19世紀のロシアの海軍将校アレクサンドル・ペトロフにちなんで名付けられた、幅1キロメートルほどの小さな島はロシアの最北端に位置しており、日本海沖に浮かんでいる。
島は1860年にロシアの探検隊によって発見され、20世紀末には沿海地方のラゾフスキー保護区に含められた。
伝説によれば、今から1000年前にここにイチイの木を植えたのは中国の海賊で、彼らはこの島を宗教的な儀式に用いていたという。
というのも、イチイの木は非常に高い価値を持ち、当時、商売において一種の通貨のようなものとして扱われていたからだ。
ペトロフ島にはまっすぐな木が一本もない。100年の間に、イチイは強い海風にさらされてきたため、どの木も曲がりくねり、互いに絡み合っている。
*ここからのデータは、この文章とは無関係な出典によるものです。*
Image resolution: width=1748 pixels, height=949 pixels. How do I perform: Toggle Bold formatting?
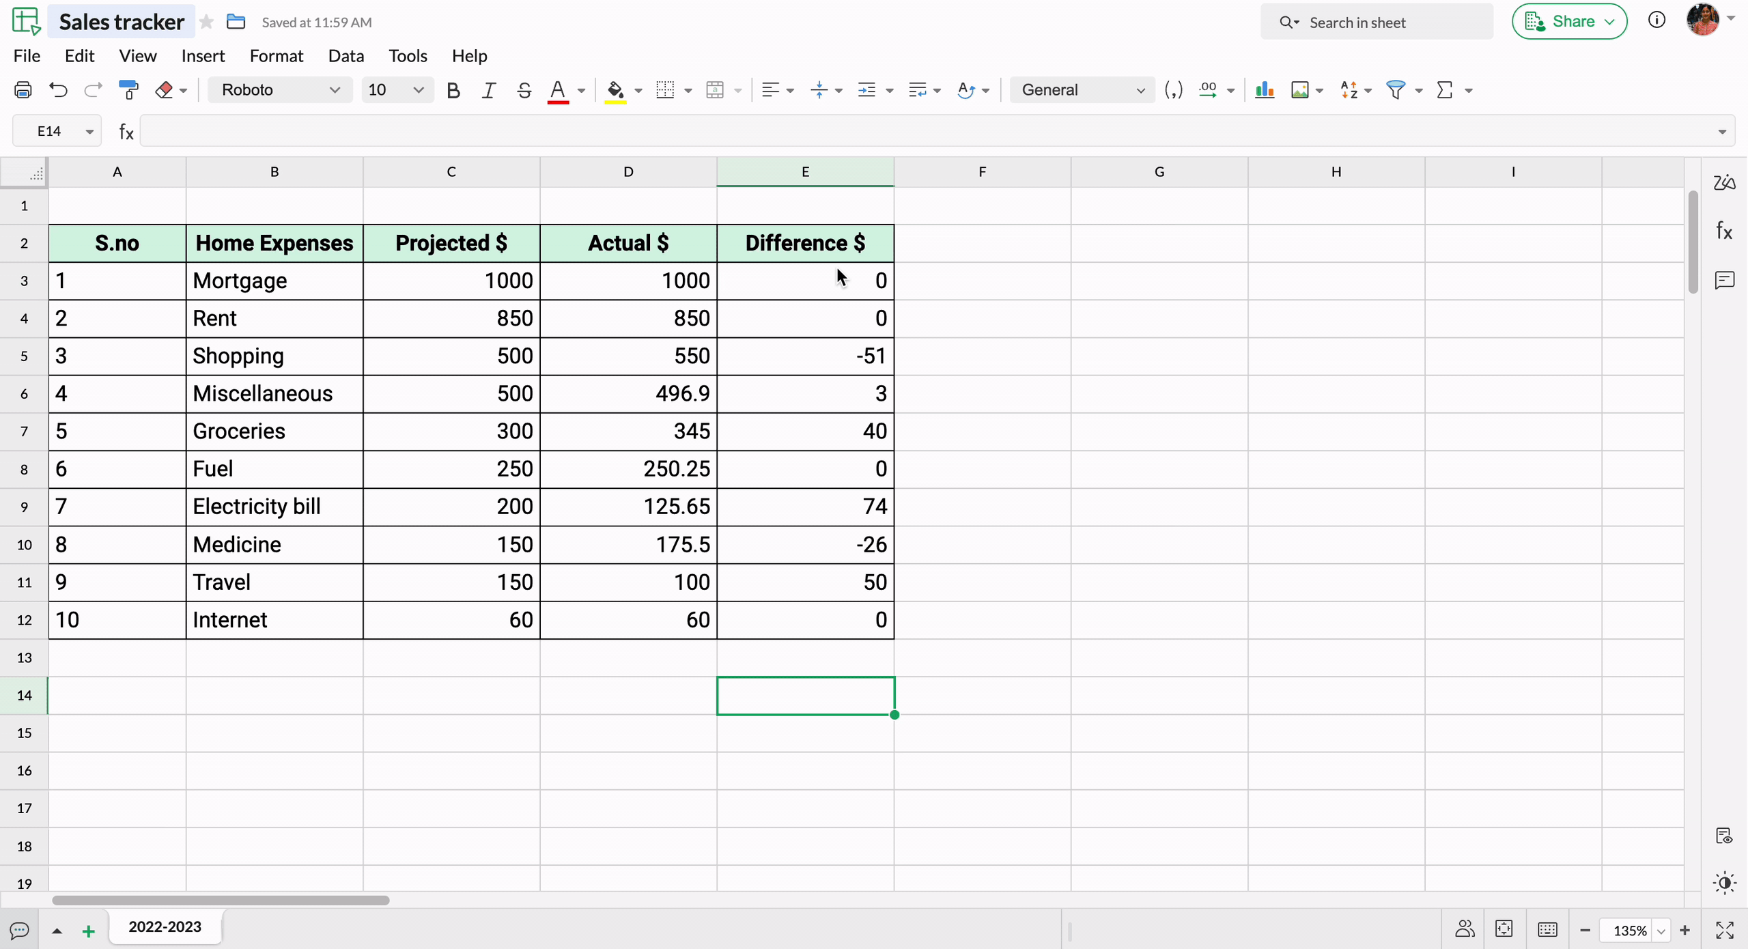(453, 90)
島のもっとも高いところまで行くと、なぜこの島が100年もの間、誰も近づくことのできない要塞だったのかが分かる。片側は高い鋭角の岩、そして反対側は荒れ狂う海。この地を知らない者がここに到達できようなどとは誰も思わない。
「大陸」まではすぐそこに感じられるが、それは幻想に過ぎない。天候が悪ければ、陸にたどり着くことすら難しい。そして島は誰もを近づける訳ではないと言われる。
島の反対側の「大陸」には「砂が歌う」入り江がある。海辺の細かい白い砂の上を歩くと、その砂が笛のような音を出すことからそう呼ばれている。
入り江はブルーグリーンの驚くべき美しい色をしていて、非常に澄んでいる。海で休暇を楽しむのが好きな人にとってはまさに天国である。
この地を訪れる観光客は年間わずか2,000人ほどである。ウラジオストクから東へ300キロ離れたこの場所に行くのはかなり困難である上、島に入るのは有料で、しかも保護区の事務所で島に入る許可証を受け取る必要があるからだ。